▶ _Problem details_:
In the data below, restate exactly the lines from the one with "from 340 reviews (852, 315)" to the final line, both included, but not the pictures.

Collected data entries
↓↓↓

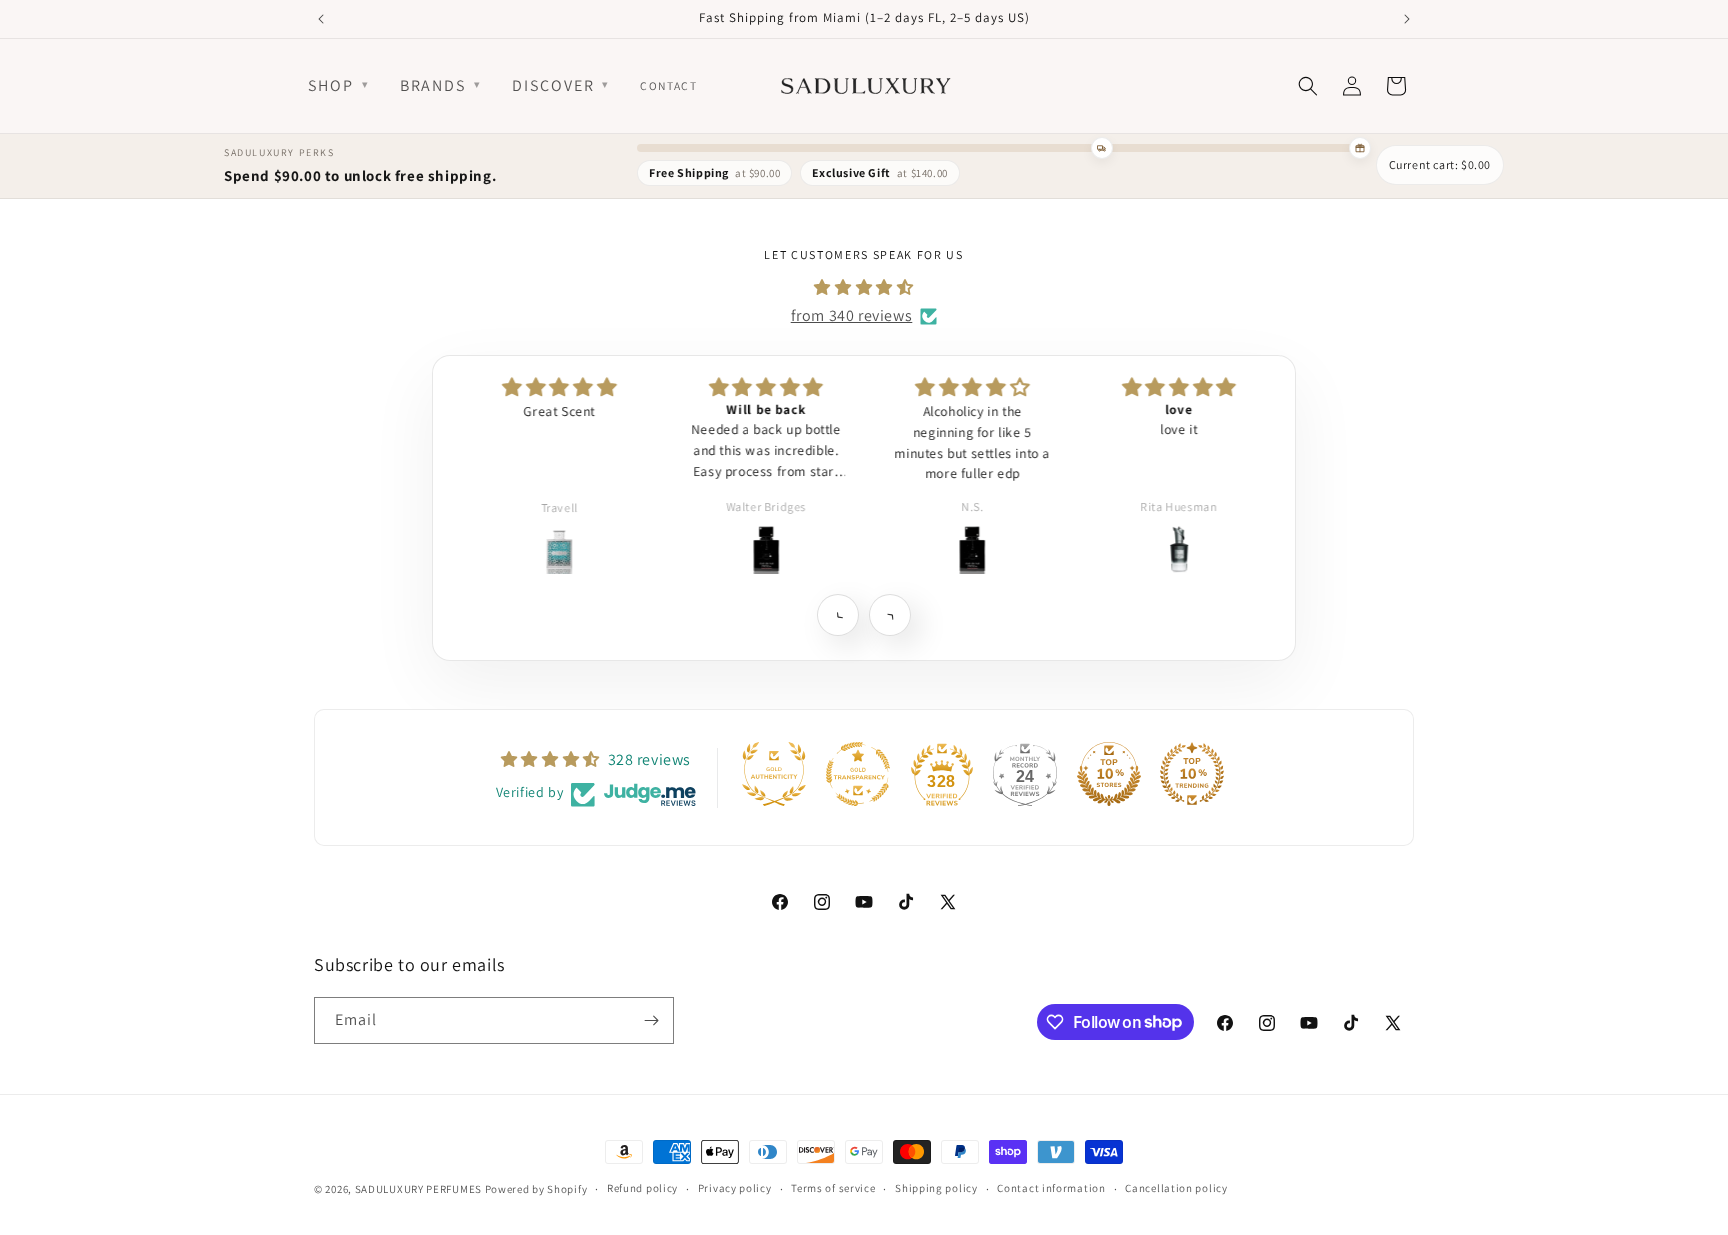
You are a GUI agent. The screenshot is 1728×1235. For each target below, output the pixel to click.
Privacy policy (735, 1188)
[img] (864, 287)
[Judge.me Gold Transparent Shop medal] (858, 774)
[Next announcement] (1407, 19)
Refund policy (642, 1188)
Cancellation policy (1176, 1188)
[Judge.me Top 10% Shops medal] (1109, 774)
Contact (668, 85)
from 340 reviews (852, 315)
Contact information (1051, 1188)
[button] (837, 614)
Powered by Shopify (536, 1189)
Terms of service (833, 1188)
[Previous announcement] (321, 19)
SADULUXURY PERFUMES (418, 1189)
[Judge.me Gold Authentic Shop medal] (774, 774)
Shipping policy (936, 1188)
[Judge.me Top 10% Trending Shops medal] (1192, 774)
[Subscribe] (651, 1020)
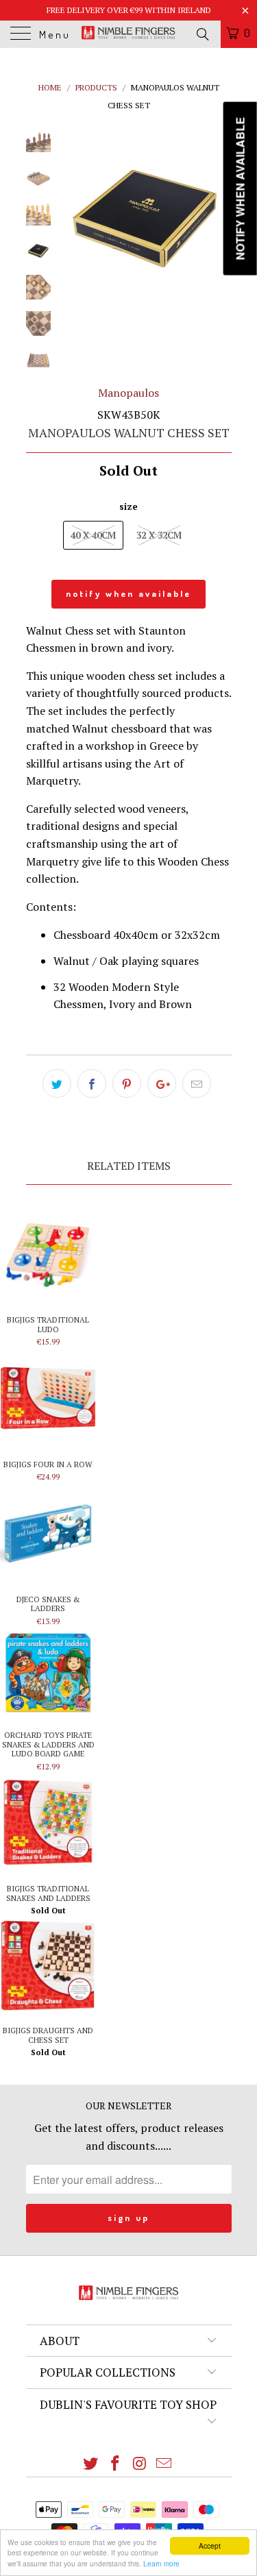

↑↑↑

▶ _Reply to the exercise_:
from 340 reviews (852, 315)
Contact information (1051, 1188)
[button] (837, 614)
Powered by Shopify (536, 1189)
Terms of service (833, 1188)
[Previous announcement] (321, 19)
SADULUXURY PERFUMES (418, 1189)
[Judge.me Gold Authentic Shop medal] (774, 774)
Shipping policy (936, 1188)
[Judge.me Top 10% Trending Shops medal] (1192, 774)
[Subscribe] (651, 1020)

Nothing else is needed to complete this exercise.